Su mente volvió a Eva Lind. ¿Se merecía ella estar en una cama de la UCI, más muerta que viva? ¿Quizá la culpa era de él? ¿Se podía culpar a alguien que no fuera ella misma? ¿No era por su propia culpa por lo que le había sucedido aquello? ¿No era cosa suya, no se debía todo a su maldita drogadicción? ¿O él también tenía alguna responsabilidad? Su hija estaba convencida de que así era y se lo había dicho muchas veces, cuando pensaba que no era justo con ella.
– No deberías habernos abandonado nunca -le espetó en una ocasión-. Me miras con desprecio. Tú no eres mejor. ¡Tú también eres un pobre desgraciado!
– Yo nunca te miro con desprecio -repuso él, pero sus palabras no llegaron a oídos de su hija.
– Me desprecias como si fuera una mierda -gritó ella-. Como si tú fueras más que yo. Como si fueras más listo y mejor que yo. ¡Como si fueras mejor que mamá, Sindri y yo! Nos dejas tirados, pero eres un tipo estupendo y nos desprecias. Como si fueras… como si fueras un cabrón de dios todopoderoso.
– Yo intenté…
– ¡Tú no intentaste una puta mierda! ¿Qué intentaste tú? Nada. Nada de nada. Te largaste como un miserable.
– Yo nunca te he despreciado -objetó-. Estás equivocada. No comprendo por qué lo dices.
– Claro que sí. Claro que me desprecias. Por eso te fuiste. Porque no somos importantes. Tan asquerosamente poco importantes que no nos aguantabas. ¡Pregúntale a mamá! Ella lo sabe muy bien. Ella dice que todo es culpa tuya. Absolutamente todo. Culpa tuya. También que yo sea como soy. ¿Qué te parece eso, señor dios cabrón todopoderoso?
– Lo que dice tu madre no es justo. Está amargada y enfurecida y…
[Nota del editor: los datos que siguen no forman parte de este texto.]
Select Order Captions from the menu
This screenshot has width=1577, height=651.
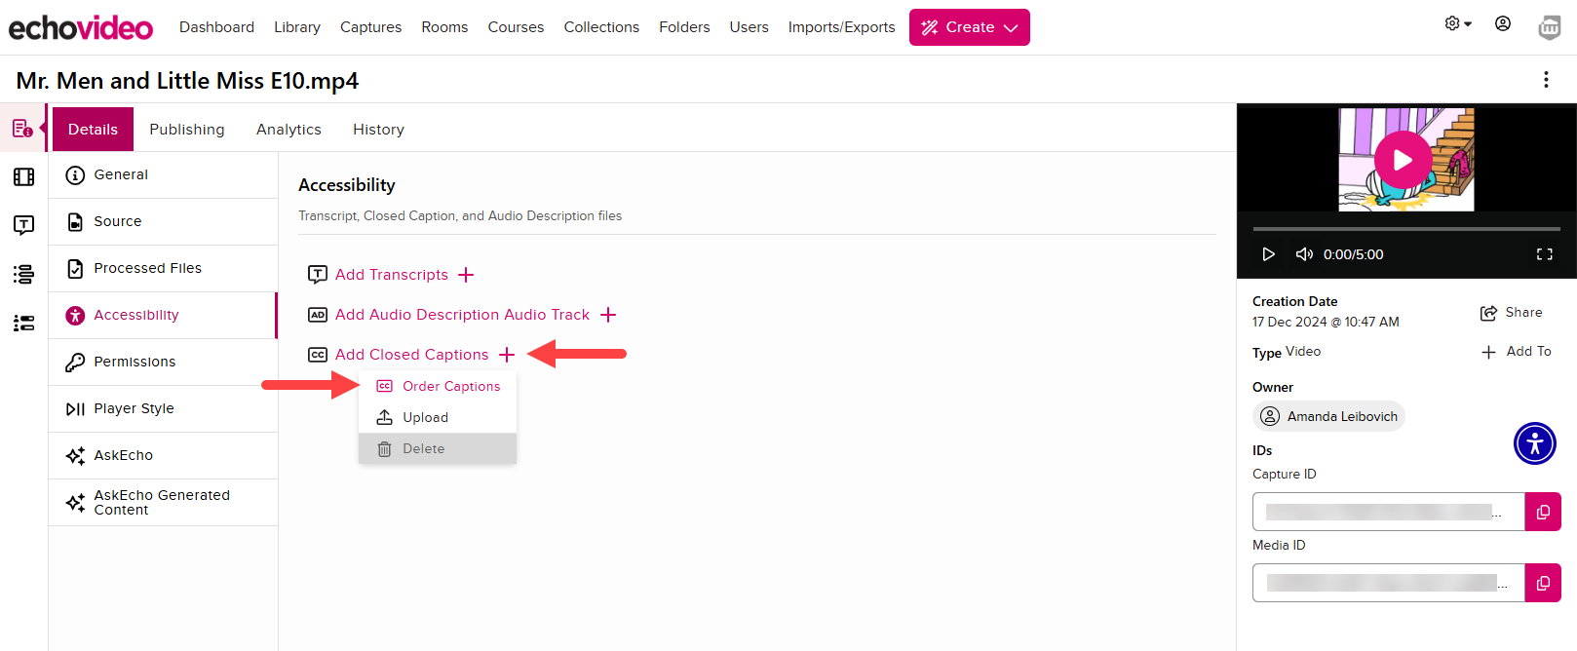[450, 386]
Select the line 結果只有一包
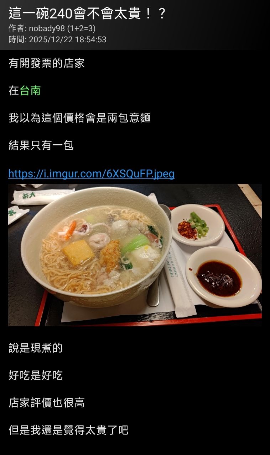Image resolution: width=270 pixels, height=455 pixels. click(41, 145)
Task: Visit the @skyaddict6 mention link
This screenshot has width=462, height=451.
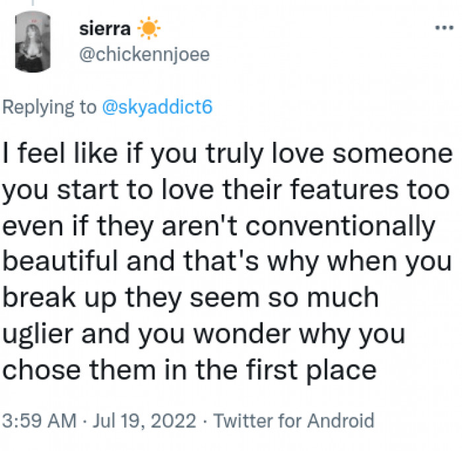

– ¡Amargada y enfurecida! Si supieras lo espantosamente enfurecida y amargada que está y cuánto te odia, lo mismo que a sus hijos, porque tú no te largaste por su culpa, cabrona de virgen María, sino por la nuestra. De Sindri y mía. ¡Entérate, gilipollas de mierda! ¡Entérate, gilipollas de mierda…!
– Erlendur…
– ¿Qué?
– ¿Te pasa algo?
– No, no. Todo va bien.
– Voy a ver a la hija de Róbert -dijo Elinborg moviendo una mano delante de los ojos de Erlendur, como si lo sacara de un trance-. ¿Vas tú a la embajada británica?
– Sí.
– Le diremos al médico de distrito que venga a echar un vistazo a los huesos en cuanto salgan a la superficie. Skarphédinn no entiende ni papa. Cada vez me recuerda más a uno de esos tipos tan raros de los cuentos de los hermanos Grimm.